* _DATA TO USE_:
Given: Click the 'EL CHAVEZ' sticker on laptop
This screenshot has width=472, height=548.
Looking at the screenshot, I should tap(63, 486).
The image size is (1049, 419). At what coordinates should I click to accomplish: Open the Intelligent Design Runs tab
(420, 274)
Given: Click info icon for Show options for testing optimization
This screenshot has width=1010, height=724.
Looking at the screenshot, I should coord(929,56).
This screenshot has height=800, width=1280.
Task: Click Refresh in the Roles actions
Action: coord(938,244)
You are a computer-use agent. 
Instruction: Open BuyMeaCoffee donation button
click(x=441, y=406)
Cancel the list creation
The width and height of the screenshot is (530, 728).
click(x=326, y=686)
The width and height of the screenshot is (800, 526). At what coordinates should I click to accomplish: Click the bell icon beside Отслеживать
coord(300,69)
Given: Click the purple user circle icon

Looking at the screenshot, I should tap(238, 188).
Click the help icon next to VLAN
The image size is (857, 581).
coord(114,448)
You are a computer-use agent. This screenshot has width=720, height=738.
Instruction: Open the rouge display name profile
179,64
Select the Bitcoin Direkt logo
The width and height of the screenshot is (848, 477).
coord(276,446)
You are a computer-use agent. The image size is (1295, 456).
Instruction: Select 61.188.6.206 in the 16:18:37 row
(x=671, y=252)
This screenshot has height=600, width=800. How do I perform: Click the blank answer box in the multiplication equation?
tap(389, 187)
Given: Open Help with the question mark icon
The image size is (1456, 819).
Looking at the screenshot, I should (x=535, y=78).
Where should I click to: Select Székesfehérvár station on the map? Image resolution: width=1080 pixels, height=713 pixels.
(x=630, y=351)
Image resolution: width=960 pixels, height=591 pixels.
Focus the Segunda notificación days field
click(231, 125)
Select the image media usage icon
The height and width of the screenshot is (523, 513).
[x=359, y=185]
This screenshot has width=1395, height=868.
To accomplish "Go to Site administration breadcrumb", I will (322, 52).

* _TASK DETAILS_:
What you give back should be the full listing, copied exactly.

* _PROBLEM SOLUTION_:
Given: Click the 'EL CHAVEZ' sticker on laptop
This screenshot has width=472, height=548.
Looking at the screenshot, I should tap(63, 486).
The image size is (1049, 419). At what coordinates should I click to accomplish: Open the Intelligent Design Runs tab
(420, 274)
Given: Click info icon for Show options for testing optimization
This screenshot has width=1010, height=724.
Looking at the screenshot, I should coord(929,56).
This screenshot has height=800, width=1280.
Task: Click Refresh in the Roles actions
Action: coord(938,244)
You are a computer-use agent. 
Instruction: Open BuyMeaCoffee donation button
click(x=441, y=406)
Cancel the list creation
The width and height of the screenshot is (530, 728).
click(x=326, y=686)
The width and height of the screenshot is (800, 526). At what coordinates should I click to accomplish: Click the bell icon beside Отслеживать
coord(300,69)
Given: Click the purple user circle icon

Looking at the screenshot, I should tap(238, 188).
Click the help icon next to VLAN
The image size is (857, 581).
coord(114,448)
You are a computer-use agent. This screenshot has width=720, height=738.
Instruction: Open the rouge display name profile
179,64
Select the Bitcoin Direkt logo
The width and height of the screenshot is (848, 477).
coord(276,446)
You are a computer-use agent. The image size is (1295, 456).
Instruction: Select 61.188.6.206 in the 16:18:37 row
(x=671, y=252)
This screenshot has height=600, width=800. How do I perform: Click the blank answer box in the multiplication equation?
tap(389, 187)
Given: Open Help with the question mark icon
The image size is (1456, 819).
Looking at the screenshot, I should (x=535, y=78).
Where should I click to: Select Székesfehérvár station on the map? Image resolution: width=1080 pixels, height=713 pixels.
(x=630, y=351)
Image resolution: width=960 pixels, height=591 pixels.
Focus the Segunda notificación days field
click(231, 125)
Select the image media usage icon
The height and width of the screenshot is (523, 513).
[x=359, y=185]
This screenshot has width=1395, height=868.
To accomplish "Go to Site administration breadcrumb", I will (322, 52).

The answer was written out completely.